I was told it was more the longevity due to quality of materials used rather than run out, obviously the cheaper bearing will break down quicker which will lead to run out, but as with my own, when new the cheaper bearings are fine.

I will monitor the accuracy of the drill as it will be interesting to see how they fair, but at an eighth of the price quoted for metal shielded ones, in my case, it was worth the saving. Incidentally in the jobs I've all ready done they have more than payed for themselves so I've not lost anything even if they pack up tomorrow & I change them for the more expensive ones.


----------



## sjalloq

Marcos, if you haven't already bought the bearings, take a look at these guys. The no-name bearings I've just bought for the pulley side of my Fobco cost £2 + VAT each. They sell a range of Far Eastern as well as higher quality Japanese/Euro ones. I spoke to them on the phone today and they were helpful. I haven't worked out which bearings I need for the spindle yet but I'll probably try to go for something mid-range there. I'm not going to be using the drill full time as it would be in a pro workshop so I figure for the limited bashing it's going to get it doesn't need gold slippers (but flip-flops look a bit too casual).  

http://www.midlandbearings.com/


----------



## marcros

Ordered today from simply bearings. A bit more than that price but the whole lot (4) was £28 including vat and postage which is a bit less than I first thought. I was expecting about a tenner each which is why I was so taken aback by the Leeds place. I know I am not comparing like for like but I am sure that they will do. 

I think that the fobco are slightly smaller but I will bookmark that link for future use.


----------



## evildrome

.


----------



## evildrome

Which Fobco do you have?


----------

● **EXERCISE 1**: Retype the records starting at the line containing "Select Who We" and ending at the line containing "Action: tap(35, 287)", with both of those lines included.

● **MATERIAL FOR THE TASK**:
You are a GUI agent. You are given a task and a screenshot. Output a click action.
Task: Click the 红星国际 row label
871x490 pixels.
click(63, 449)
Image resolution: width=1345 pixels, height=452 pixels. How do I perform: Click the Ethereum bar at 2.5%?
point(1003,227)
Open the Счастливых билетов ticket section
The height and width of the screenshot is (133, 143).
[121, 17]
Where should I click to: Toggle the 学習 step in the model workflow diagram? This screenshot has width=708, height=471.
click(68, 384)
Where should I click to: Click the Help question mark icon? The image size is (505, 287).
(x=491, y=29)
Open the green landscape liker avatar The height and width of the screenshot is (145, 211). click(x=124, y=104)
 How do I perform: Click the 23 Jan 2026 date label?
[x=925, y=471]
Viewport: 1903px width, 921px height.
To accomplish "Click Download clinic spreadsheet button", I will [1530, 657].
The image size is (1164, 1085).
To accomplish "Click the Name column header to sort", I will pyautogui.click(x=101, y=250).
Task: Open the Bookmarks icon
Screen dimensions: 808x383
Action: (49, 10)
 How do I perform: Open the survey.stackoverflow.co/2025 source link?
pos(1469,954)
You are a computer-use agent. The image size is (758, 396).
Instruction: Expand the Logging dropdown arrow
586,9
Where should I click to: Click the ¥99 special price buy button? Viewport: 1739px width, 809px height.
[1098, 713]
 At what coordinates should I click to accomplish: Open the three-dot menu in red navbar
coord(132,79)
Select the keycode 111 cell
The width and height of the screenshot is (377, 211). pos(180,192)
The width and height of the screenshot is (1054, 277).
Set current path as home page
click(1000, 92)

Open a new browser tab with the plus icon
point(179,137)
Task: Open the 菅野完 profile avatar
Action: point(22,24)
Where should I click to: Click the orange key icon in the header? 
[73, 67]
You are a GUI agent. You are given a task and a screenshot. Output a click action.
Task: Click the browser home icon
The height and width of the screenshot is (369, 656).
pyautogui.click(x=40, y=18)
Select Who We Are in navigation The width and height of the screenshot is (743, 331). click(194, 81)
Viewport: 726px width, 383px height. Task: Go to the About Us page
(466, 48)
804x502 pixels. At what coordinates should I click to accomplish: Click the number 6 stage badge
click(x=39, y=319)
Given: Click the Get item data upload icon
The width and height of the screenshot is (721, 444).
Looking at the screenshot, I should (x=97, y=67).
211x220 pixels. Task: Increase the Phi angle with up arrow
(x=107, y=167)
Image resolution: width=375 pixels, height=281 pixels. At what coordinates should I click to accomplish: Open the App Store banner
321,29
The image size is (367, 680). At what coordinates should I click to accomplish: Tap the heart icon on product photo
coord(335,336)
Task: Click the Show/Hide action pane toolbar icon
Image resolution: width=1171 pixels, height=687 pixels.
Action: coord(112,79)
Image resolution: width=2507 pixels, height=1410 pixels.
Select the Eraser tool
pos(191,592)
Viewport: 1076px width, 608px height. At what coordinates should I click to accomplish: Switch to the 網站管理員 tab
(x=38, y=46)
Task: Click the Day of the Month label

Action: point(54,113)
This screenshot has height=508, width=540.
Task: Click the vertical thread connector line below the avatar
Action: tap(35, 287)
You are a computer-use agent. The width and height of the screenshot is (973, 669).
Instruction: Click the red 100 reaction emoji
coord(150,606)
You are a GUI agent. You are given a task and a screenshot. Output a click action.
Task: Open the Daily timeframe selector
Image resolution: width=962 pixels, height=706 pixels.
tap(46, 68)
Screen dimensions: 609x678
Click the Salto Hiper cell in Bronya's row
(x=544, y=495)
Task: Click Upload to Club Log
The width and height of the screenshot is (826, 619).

● **EXERCISE 2**: List each distinct username that appears as a post heading in the forum thread.

● **CORRECT RESPONSE 1**:
Select Who We Are in navigation The width and height of the screenshot is (743, 331). click(194, 81)
Viewport: 726px width, 383px height. Task: Go to the About Us page
(466, 48)
804x502 pixels. At what coordinates should I click to accomplish: Click the number 6 stage badge
click(x=39, y=319)
Given: Click the Get item data upload icon
The width and height of the screenshot is (721, 444).
Looking at the screenshot, I should (x=97, y=67).
211x220 pixels. Task: Increase the Phi angle with up arrow
(x=107, y=167)
Image resolution: width=375 pixels, height=281 pixels. At what coordinates should I click to accomplish: Open the App Store banner
321,29
The image size is (367, 680). At what coordinates should I click to accomplish: Tap the heart icon on product photo
coord(335,336)
Task: Click the Show/Hide action pane toolbar icon
Image resolution: width=1171 pixels, height=687 pixels.
Action: coord(112,79)
Image resolution: width=2507 pixels, height=1410 pixels.
Select the Eraser tool
pos(191,592)
Viewport: 1076px width, 608px height. At what coordinates should I click to accomplish: Switch to the 網站管理員 tab
(x=38, y=46)
Task: Click the Day of the Month label

Action: point(54,113)
This screenshot has height=508, width=540.
Task: Click the vertical thread connector line below the avatar
Action: tap(35, 287)

● **CORRECT RESPONSE 2**:
sjalloq
marcros
evildrome